Хотя никто не сказал ни слова, вскоре все во дворце знали, что могущественный Эрпаха стал возлюбленным царя. Та-кха'ет смирилась с новым положением вещей немедленно, без жалоб. Но теперь она реже видела своего повелителя, и это причиняло ей боль. По-своему она любила Сенмута, а его тело всегда доставляло ей наслаждение. Он был все так же добр к ней, проводил с ней время после полудня, когда они болтали о всяких пустяках, но ничто не могло изменить того факта, что он больше не посылал за ней по ночам, и ей было немного одиноко. Если бы она могла родить ему ребенка, то чувствовала бы себя увереннее; но она была бесплодна, а это укор любому мужчине. Он говорил ей, что это не имеет значения, что он всегда будет уважать ее и считать своим другом, но она не могла понять, как мужчина может прожить без сыновей. И все же долго грустить было не в ее натуре, и скоро она нашла себе множество других занятий: вела дом, отдавала распоряжения слугам, нанимала и увольняла ему работников. Правда, она понимала, что по-прежнему не будет уже никогда, и ей было жаль.

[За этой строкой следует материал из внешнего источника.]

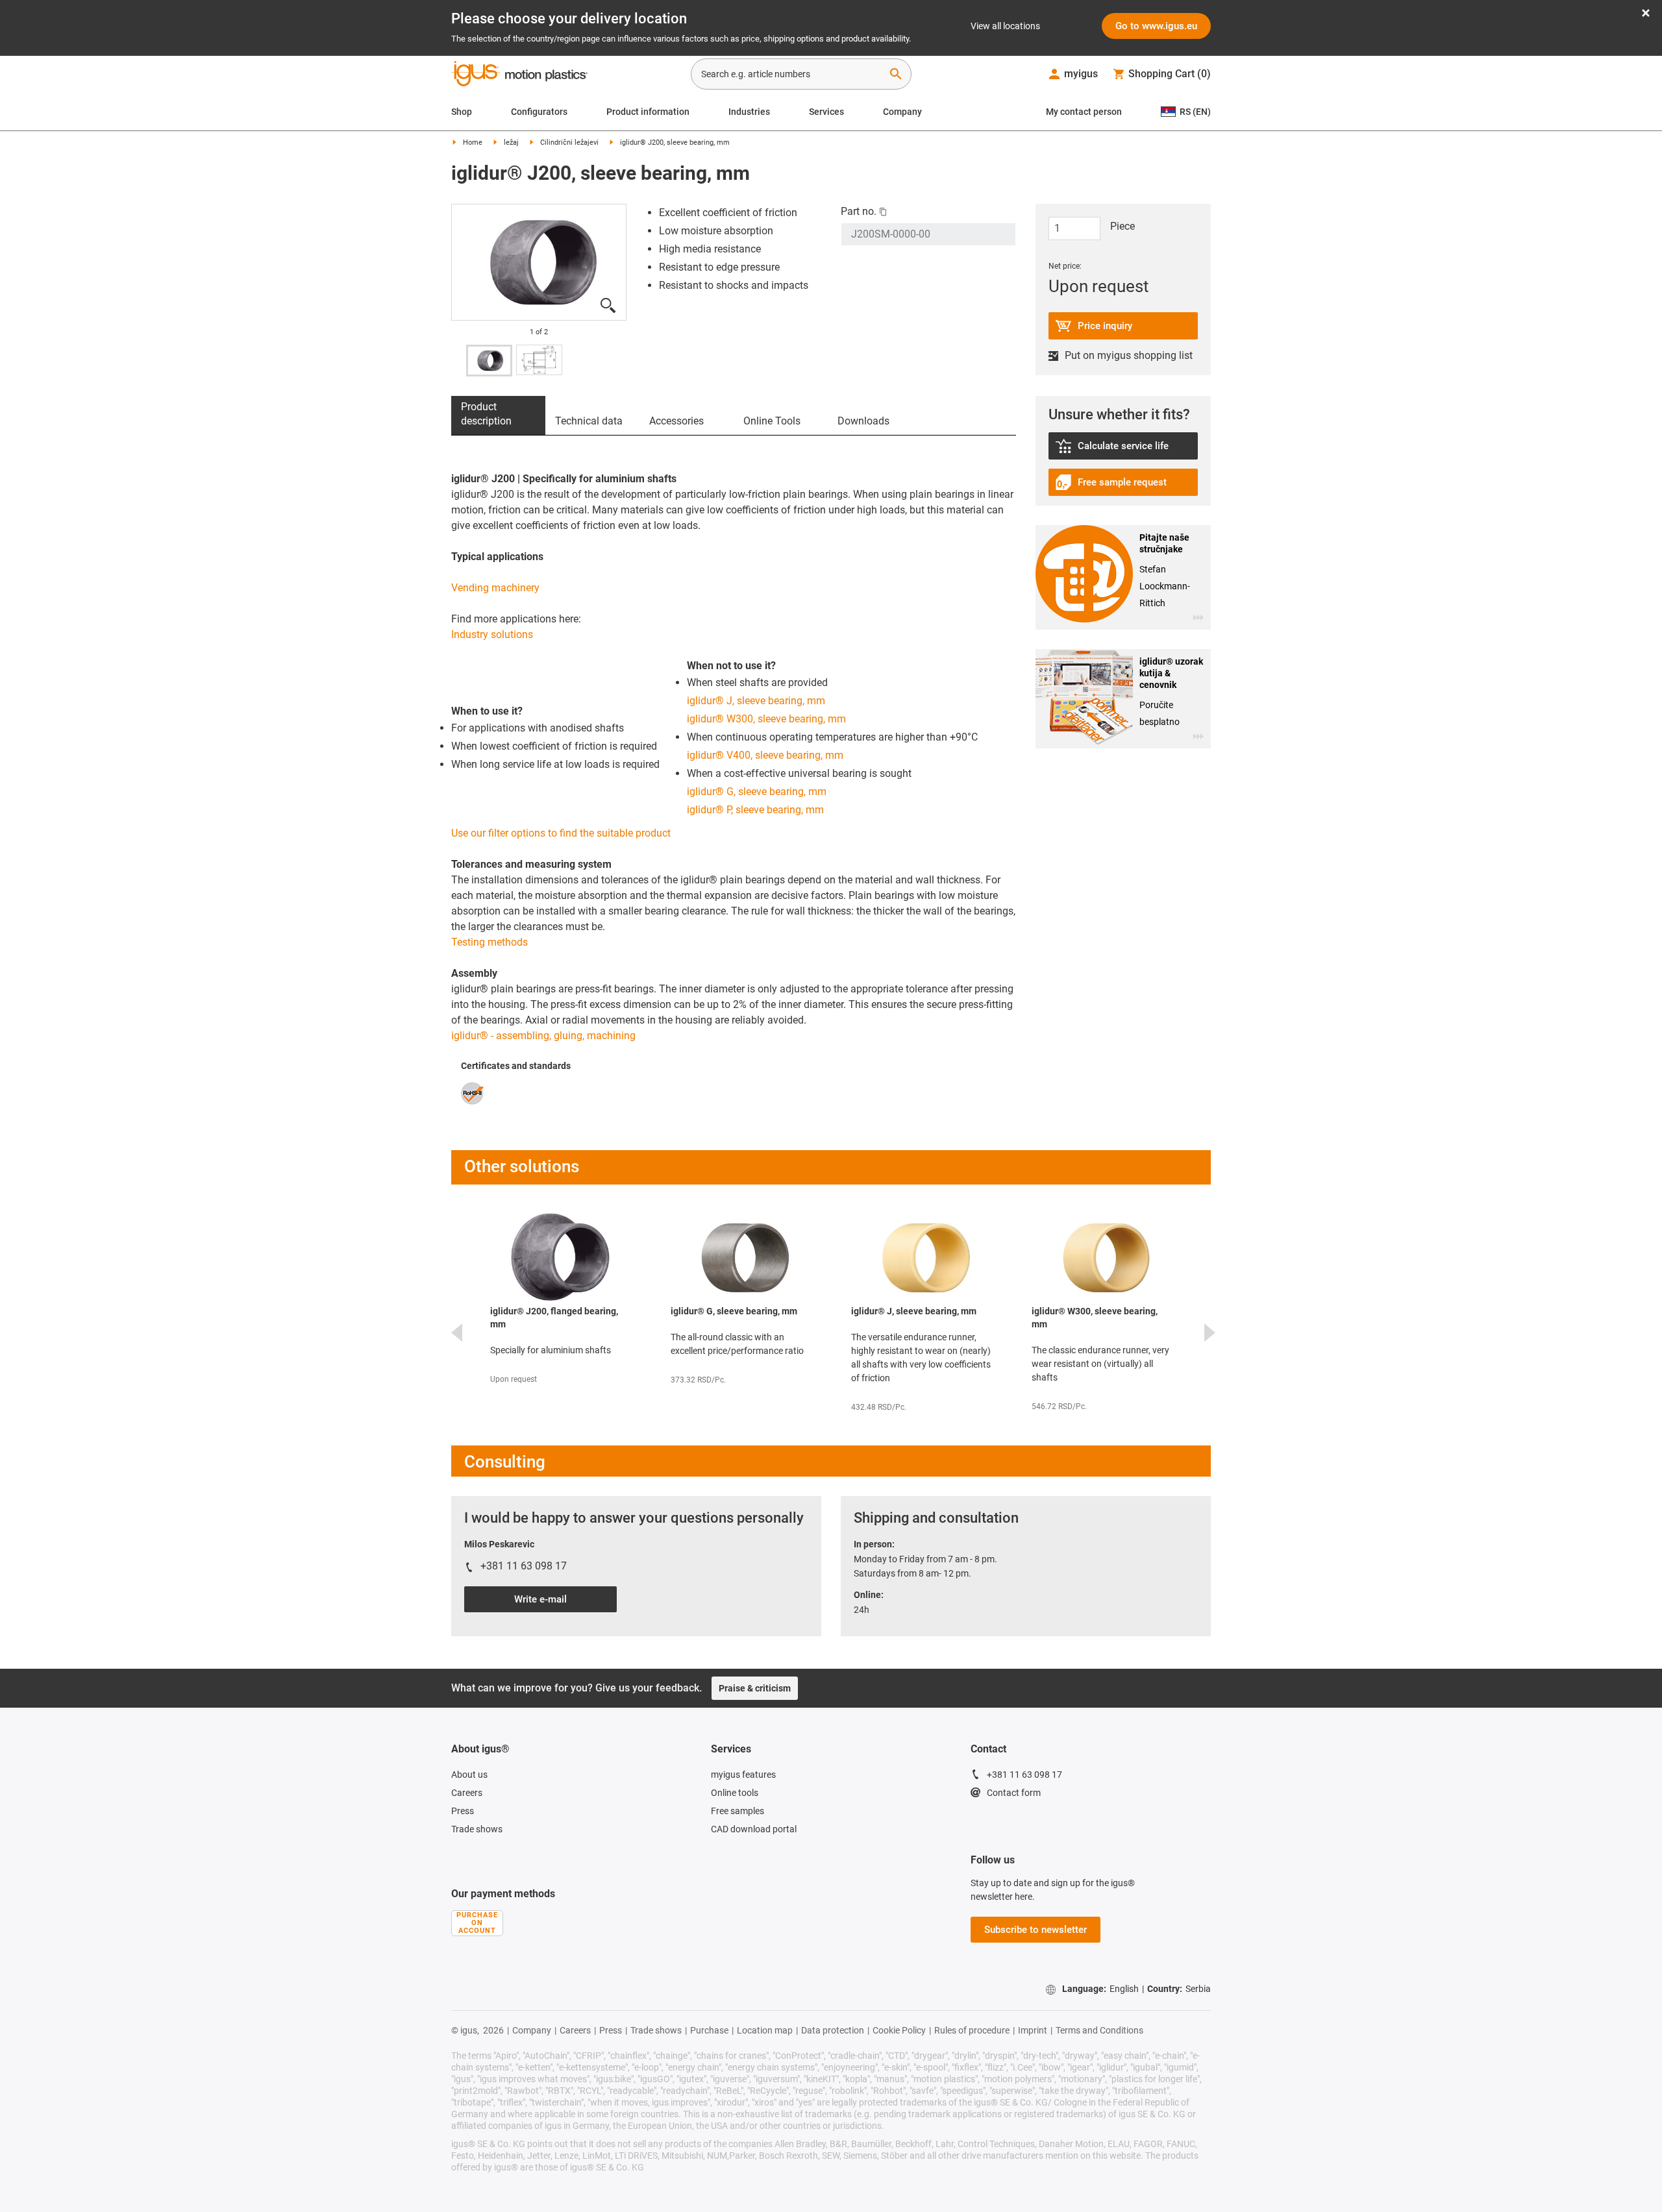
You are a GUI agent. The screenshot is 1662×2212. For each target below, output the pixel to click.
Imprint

Днем, когда у них было полно обязанностей и забот, ни Сенмут, ни Хатшепсут не обращались друг к другу иначе, чем так, как того требовал протокол аудиенц-зала или кабинета. Говорили они только о делах и политике. Никто не мог бы показать пальцем и сказать: «Вот, вот в чем разница». И все же разница была, и никто не чувствовал ее сильнее, чем Хапусенеб. Задолго до того, как эта новость стала известна каждому поваренку на кухнях, безошибочное чутье подсказало ему, что отношения царя с ее главным управляющим изменились. Он ждал этого и все же не мог не охладеть к Сенмуту, и тот сразу ощутил это. Однажды утром он подошел к Хапу-сенебу в храме. Верховный жрец как раз завершил омовение и отправлялся завтракать, когда Сенмут вышел из-за колонны и преградил ему путь. Хапусенеб поклонился, его глаза ничего не выражали. Он сделал движение, чтобы пойти дальше, но Сенмут протянул мускулистую руку, и тот был вынужден задержаться. Его служки ждали рядом; он сделал им знак идти и повернулся к Сенмуту. Сенмут не стал играть словами.